Wherefore water?

May 15, 2016  |  no comments yet

We absolutely must consume water to survive. But how much?

According to “Dehydration: Risks and Myths” by Jane Brody, it depends on you — your size, weight, health profile, consumption of foods with high moisture content.  Even knowing all that, there’s still no well researched answer based on whole body wellness.  For most healthy people, thirst is a good indicator for when you need water.

How much water do you drink? How did you decide on that amount?

Then there’s the oft-repeated notion that massage releases lactic acid and “toxins” that water will help “flush.” But there’s no evidence to support either assertion.

Renowned holistic physician Andrew Weil, M.D., writes: “I know of no evidence suggesting that massage can remove toxins of any kind from the body.”

“What no persuasive science has shown is that massage releases toxins that then need to be flushed away.”

From the New York Times column “Ask Well: Massage and Toxins” by Gretchen Reynolds

Rather than an undesirable by-product, lactic acid is likelier to be a beneficial fuel for the body to perform physical activities. The lactic acid myth is based in old ideas. This has been known for years, and it’s time to move on.

As for the idea that lactic acid causes muscle soreness, Dr. Gladden said, that never made sense.

“Lactic acid will be gone from your muscles within an hour of exercise,” he said. “You get sore one to three days later. The time frame is not consistent, and the mechanisms have not been found.”

“Lactic Acid Is Not Muscles’ Foe, It’s Fuel” By Gina Kolata, New York Times, May 16, 2006

If you want to geek out on the science, I recommend the work of Keith Eric Grant, PhD, a scientist, researcher, and massage school instructor.
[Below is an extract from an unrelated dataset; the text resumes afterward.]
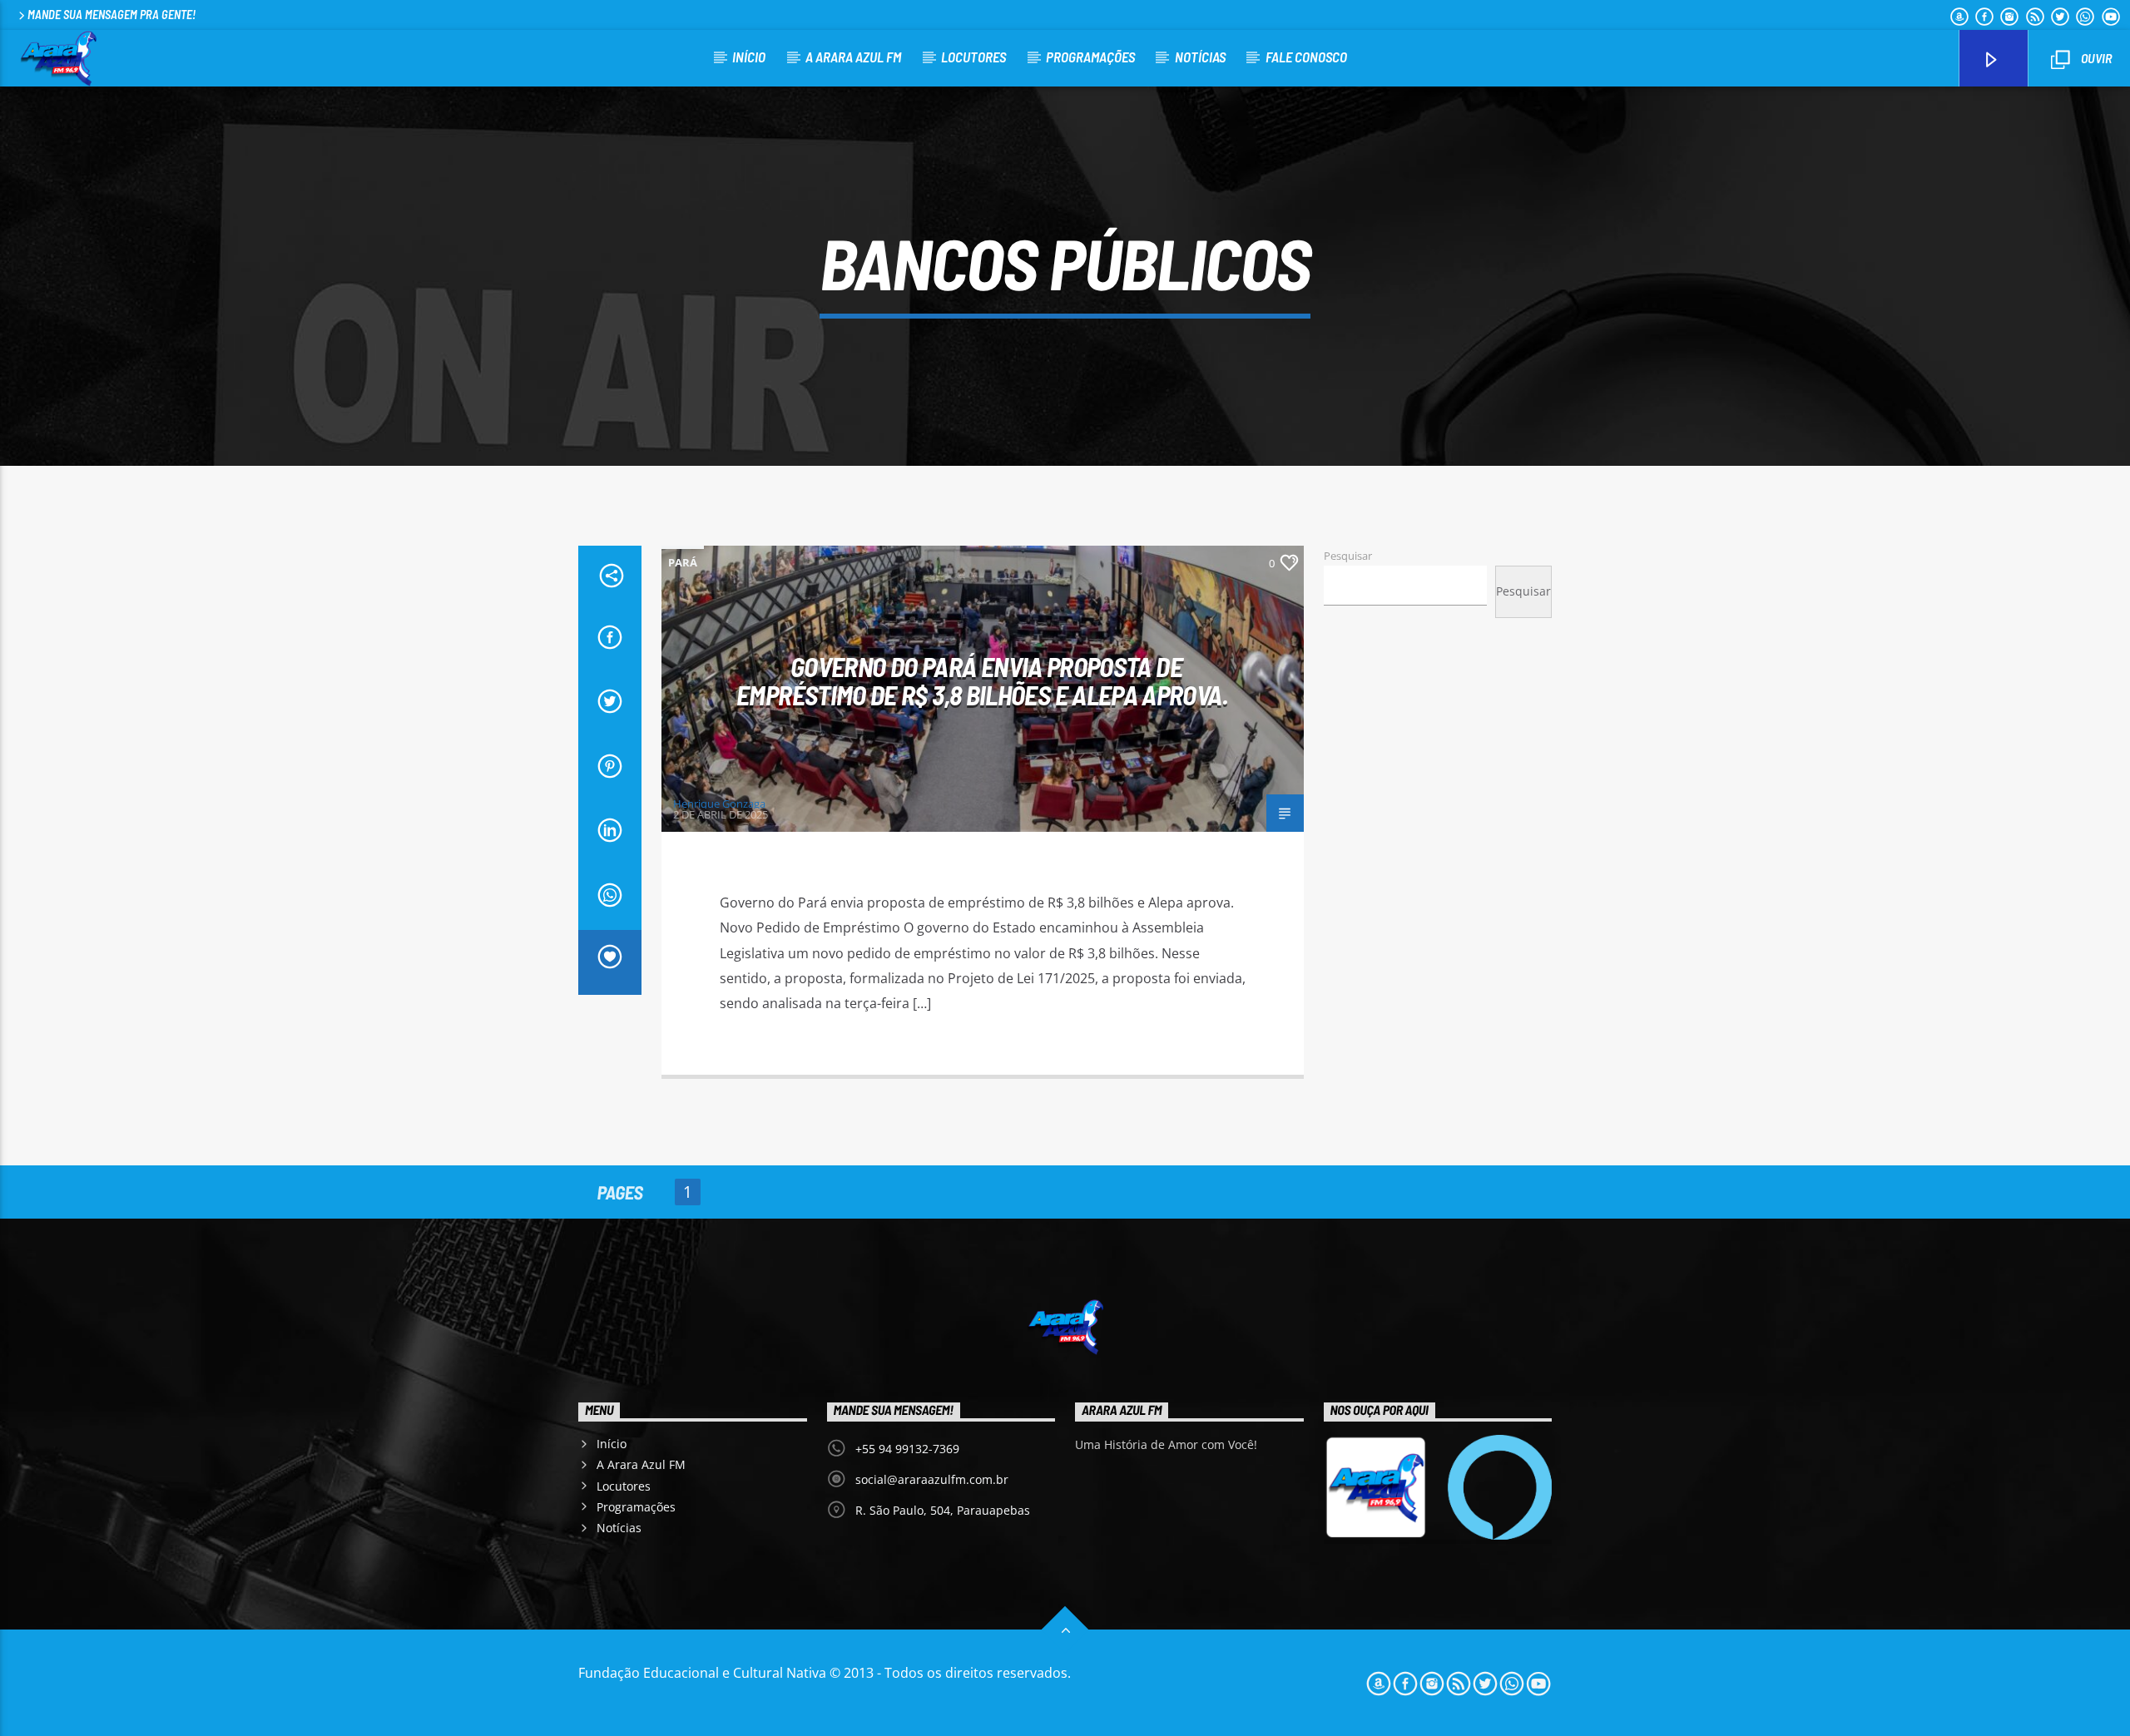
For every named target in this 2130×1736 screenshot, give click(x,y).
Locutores (973, 56)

He wrote about toxins for Massage Today in “Flushing Out Myths” and about lactic acid in his Ramblemuse blog post, “Lactating Mythers (Massage and the Lactic Acid Myth).”

On the other hand, there are indisputable benefits to being well hydrated as well as getting massage and bodywork. Dr. Weil continues:

“Massage can benefit health in many ways. It can reduce heart rate, blood pressure and levels of stress hormone, enhance immune function, boost levels of endorphins and serotonin (the body’s natural painkillers and mood regulators) and increase blood circulation – all this while easing sore and achy muscles.”

When it comes to massage, we can leave behind thoughts of toxins and lactic acid and enjoy the benefits of bodywork. Drink plenty of water. Get massages as often as you can and want to. Enjoy them together.